As reported in the Miami Herald, a class action filed against the developer of the Deauville condo-hotel in Miami Beach in 2005 has settled. The settlement enables the plaintiffs — who signed purchase agreements in 2004 which were subsequently cancelled by the developer — to close on the original terms of the cancelled 2004 contract, should they choose. Given current market conditions, of course, there is something not just a little ironic about a settlement which grants plaintiffs the right to close on a condo. The plaintiffs’ lawyer observed in the Herald, rather unremarkably, that “It’s a different situation [in 2007] than in 2004,” suggesting that many of the plaintiffs won’t end up executing on their settlement rights and closing. As the anonymous South Florida Lawyers Blog states, it “[d]oesn’t seem like that great a settlement, but the market is in the crapper anyway, so maybe this was the best they could do.”
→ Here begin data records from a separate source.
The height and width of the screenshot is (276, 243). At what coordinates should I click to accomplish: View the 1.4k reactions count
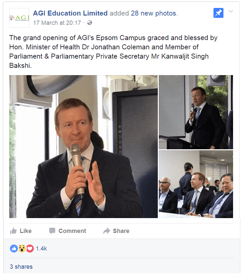[41, 249]
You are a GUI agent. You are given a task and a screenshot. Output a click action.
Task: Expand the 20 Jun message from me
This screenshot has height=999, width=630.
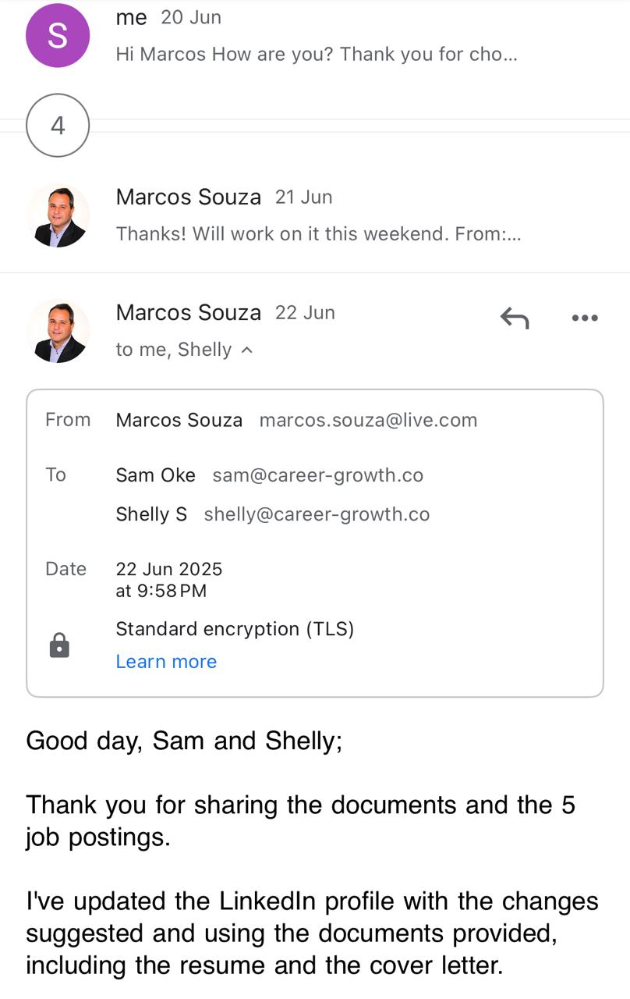pos(316,35)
Those interested in more details on the Deauville case can find them here, on a website established by the plaintiffs’ lawyer which makes available some of the court papers including the complaint. Apparently, the case had been ordered to arbitration on the basis of an arbitration clause in the purchase agreement, and the core factual issue was whether the developer had actually fallen short of a sales target for the building which would authorize it to cancel the 2004 purchase agreements and presumably sell the units at higher prices. While I am not aware of any Florida cases on this exact issue, I do know of a recent opinion from the 11th Circuit — Zlotnick v. Premier Sales Group, Inc., 480 F.3d 1281 (11th Cir. 2007) — which held against a condo purchaser whose reservation agreement for a Boynton Beach preconstruction unit locking in a reservation price of $310,000 had been cancelled by the developer, which then offered the plaintiff the same unit at a price of $370,000. While the purchaser claimed that he was the victim of a bait-and-switch under the Florida Deceptive and Unfair Trade Practices Act (FDUTPA) (a claim somewhat analagous to the Deauville plaintiffs’ situation), the 11th Circuit found that the developer’s actions were perfectly permissible under the terms of the reservation agreement allowing the developer to cancel the reservation agreement for any reason.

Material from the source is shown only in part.